— SET OF TASKS —
1. In the XSF chat log, when does flow say a sync flush is needed?
2. Extend the XSF chat log about compression and flushing with a few more messages, picking up after dwd's last reply.

— DOCUMENT SEGMENT —
XSF Discussion - 2018-11-02


  1. flow

    jonas’, which server side impl does the full flush?

  2. flow

    ahh it is "bytes saved", that is why full flush percentages are lower…

  3. jonas’

    flow, I hacked the prosody impl to do a full flush

  4. Ge0rG

    ain't it called a "straight flush"? 😁

  5. Ge0rG

    how do you add images to the xmpp wiki?

  6. pep.

    There's a special page to upload file on mediawiki? That's usually accessible on the panel on the left when editing a page

  7. Ge0rG

    pep.: yes, that's about what I know. But that link isn't there, so now I'm lost.

  8. pep.

    /Special:Upload

  9. pep.

    If not maybe that's disabled?

  10. ralphm

    It is disabled

  11. Ge0rG

    And I presume you can't inline-link externally hosted files?

  12. flow

    jonas’, good job. that sounds like it is possible to make prosody announce a zlib-with-full-flush-or-whatever-you-wanna-call-it compression method

  13. dwd

    jonas’, Real percentages are much higher, or at least they used to be. I did a load of work compressing real traffic captures - but performing a sync flush after multiple stanzas helps a lot, and using CSI really drives it up.

  14. Ge0rG

    dwd: CSI doesn't absolve you from sync-flushing after each stanza, right?

  15. dwd

    Ge0rG, I don't think anything mandates you sync-flush after every stanza - just after every buffer flush.

  16. flow

    Ge0rG, you only need sync flush if there is no more data

  17. dwd

    flow, That's more or less what I was typing - you only flush once all the inbound traffic has been processed, at least on C2S.

  18. flow

    dwd, sorry, I just didn't get what you meant with "after every buffer flush" and wanted to clarify it a bit for Ge0rG

  19. dwd

    flow, Yeah, I was clarifying it the same way as you, but you beat me to it. :-)

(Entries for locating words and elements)

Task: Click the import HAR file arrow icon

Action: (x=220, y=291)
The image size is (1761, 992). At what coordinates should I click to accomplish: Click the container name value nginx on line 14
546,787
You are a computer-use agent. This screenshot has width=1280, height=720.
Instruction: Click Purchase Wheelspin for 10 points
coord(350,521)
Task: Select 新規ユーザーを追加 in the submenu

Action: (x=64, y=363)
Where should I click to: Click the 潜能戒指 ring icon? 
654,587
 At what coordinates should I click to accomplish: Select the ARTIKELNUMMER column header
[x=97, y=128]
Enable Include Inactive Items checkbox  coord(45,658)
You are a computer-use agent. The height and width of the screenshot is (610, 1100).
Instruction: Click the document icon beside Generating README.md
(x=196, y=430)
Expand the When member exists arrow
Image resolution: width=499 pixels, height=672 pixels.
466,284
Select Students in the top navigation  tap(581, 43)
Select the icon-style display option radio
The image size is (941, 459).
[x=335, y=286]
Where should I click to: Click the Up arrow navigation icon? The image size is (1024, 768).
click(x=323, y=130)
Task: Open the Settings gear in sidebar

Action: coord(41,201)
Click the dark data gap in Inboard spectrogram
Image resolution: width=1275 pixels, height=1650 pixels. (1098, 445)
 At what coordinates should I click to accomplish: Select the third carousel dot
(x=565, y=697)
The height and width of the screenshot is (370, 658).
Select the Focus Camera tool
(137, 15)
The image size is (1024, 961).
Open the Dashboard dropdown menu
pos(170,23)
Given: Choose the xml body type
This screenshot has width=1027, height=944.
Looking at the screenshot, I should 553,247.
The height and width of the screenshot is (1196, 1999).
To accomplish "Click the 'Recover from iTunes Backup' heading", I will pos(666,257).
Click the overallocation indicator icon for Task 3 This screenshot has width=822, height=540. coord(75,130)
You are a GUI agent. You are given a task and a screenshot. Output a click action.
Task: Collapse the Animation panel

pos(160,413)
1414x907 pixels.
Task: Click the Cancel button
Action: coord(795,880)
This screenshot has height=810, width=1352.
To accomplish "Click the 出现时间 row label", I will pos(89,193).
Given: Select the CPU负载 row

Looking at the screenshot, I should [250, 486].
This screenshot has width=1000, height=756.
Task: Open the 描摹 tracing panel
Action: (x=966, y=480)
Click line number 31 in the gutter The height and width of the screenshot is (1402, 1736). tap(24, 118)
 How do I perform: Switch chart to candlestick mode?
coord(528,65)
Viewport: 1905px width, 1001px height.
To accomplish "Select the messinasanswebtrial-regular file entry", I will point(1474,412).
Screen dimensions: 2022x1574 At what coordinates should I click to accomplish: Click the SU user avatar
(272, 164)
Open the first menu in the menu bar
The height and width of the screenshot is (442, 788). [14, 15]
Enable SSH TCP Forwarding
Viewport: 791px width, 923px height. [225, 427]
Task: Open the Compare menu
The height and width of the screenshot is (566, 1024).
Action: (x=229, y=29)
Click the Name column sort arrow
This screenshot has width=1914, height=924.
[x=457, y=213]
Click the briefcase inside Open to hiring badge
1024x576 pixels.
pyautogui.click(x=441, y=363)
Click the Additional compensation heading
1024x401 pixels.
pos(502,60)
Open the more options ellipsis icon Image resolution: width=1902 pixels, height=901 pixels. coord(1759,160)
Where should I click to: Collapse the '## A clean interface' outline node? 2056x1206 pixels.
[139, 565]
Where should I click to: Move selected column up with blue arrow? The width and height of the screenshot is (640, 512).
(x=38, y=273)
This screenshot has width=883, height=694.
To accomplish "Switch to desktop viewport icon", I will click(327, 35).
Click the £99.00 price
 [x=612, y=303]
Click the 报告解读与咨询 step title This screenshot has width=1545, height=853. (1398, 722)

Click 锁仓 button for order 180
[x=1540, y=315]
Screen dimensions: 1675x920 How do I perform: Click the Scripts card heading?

— EXERCISE RESULTS —
1. Only if there is no more data.

2.
  20. flow

    dwd, I'm also confused why you wrote "inbound" traffic, I'd say it is the "outbound" traffic where an entity controls the zlib behavior. For inbound traffic it is just consuming whatever bytes have been send to it

  21. dwd

    flow, Ah. So if a client sends you N stanzas, you only need to flush after processing all N.

  22. Ge0rG

    dwd: the issue we are working around is that compression provides a plaintext size oracle for attackers, right?

  23. flow

    dwd, that again sounds like the receiving entity would flush

  24. flow

    which is kind of new to me

  25. dwd

    Ge0rG, Sure, if you think that's a realistic security problem, then you have to compress only traffic that can be influenced by one entity at a time. Which basically means compressing each stanza individually.

  26. flow

    dwd, or "do a full flush on every channel change"

  27. Ge0rG

    dwd: all security problems tend to become realistic sooner or later.

  28. dwd

    flow, It is exactly that. But it only makes a difference on C2S, I hasten to add.

  29. flow

    dwd: hmm, well as long as the from/to pair does not change on s2s…

  30. dwd

    Ge0rG, Sure. But the compression oracle in HTTP was significant because it allowed access to password data, for example.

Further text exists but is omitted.